We are now officially in danger of driving over everyone's own personal "fiscal cliff" as we approach our December holidays.
Although I just used the "h-word," let me note that I keep Christmas in my heart (and St. Patrick's Day in my desk drawer) all year long. Nonetheless, my financial advice goes out to all my readers, whether they celebrate Christmas, Hanukkah, Kwanza, Yule, Brumalia, the Feast of Ullr or National Safety Razor Day.
Yule have to budget
To avoid overshooting your own financial precipice, start with your budget. Total what you spent last holiday season on everything -- gifts, stamps for Christmas cards, festive toothpicks and creamed pickled herring. Review your checkbook and bank statements, or just take your best guess.
Next, eliminate everything you can. For example, I will make do with my old "Fireplace for Your Home" DVD, which features one compelling hour of a crackling fireplace log. Sure, I could spring for a Blu-Ray edition, but the old one is plenty adequate to drive my brother nuts.

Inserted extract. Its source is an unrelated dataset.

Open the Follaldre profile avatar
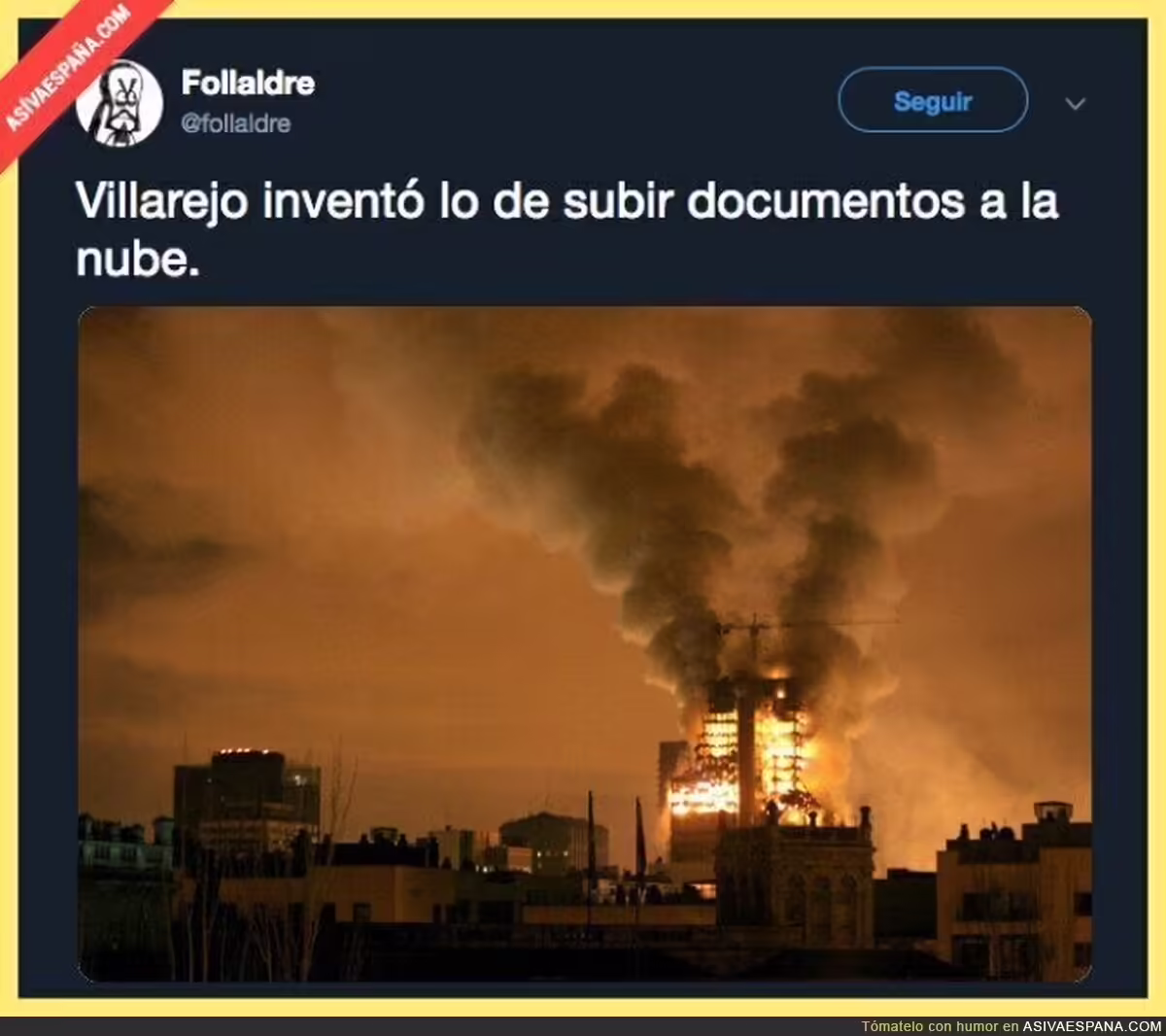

Finally, check your savings. Hahaha! (I love that joke). Seriously, there are people who really save money in a special account all year, what with the holidays occurring on a mostly regular basis. And they don't whine about low bank rates because the only rate they care about is the 21.99 percent credit card interest rate they won't be paying.
If you don't have savings, cut your current spending, clip extra coupons, cash in gift cards or return those deposit beer bottles. If you must charge something you can't pay off when the bill comes, like a plane ticket because it's Uncle Bill's first Christmas home from Afghanistan, make a plan to pay it off in three months or less. (Also, "Then I win the Lotto!" is not a plan.)
Ticked-off at half price!
Now that you've got your budget and your list, go shop like a ninja. Check the newspapers; talk to friends; go online; read Mary Hunt's "Debt-Proof Your Christmas." There are hundreds of strategies. For example, if you see a buy-one-get-one free sale for Isotoner slipper socks, you and a friend can go in together. Now you can both tick a relative off your list for half the price.
You've got about four weeks to shop, and if you're disciplined and creative, you can find a way to have a perfectly nice, financially sane holiday well within your budget. Then in January, you know exactly how much to save during 2013, because just like they say every year, Safety Razor Day comes around.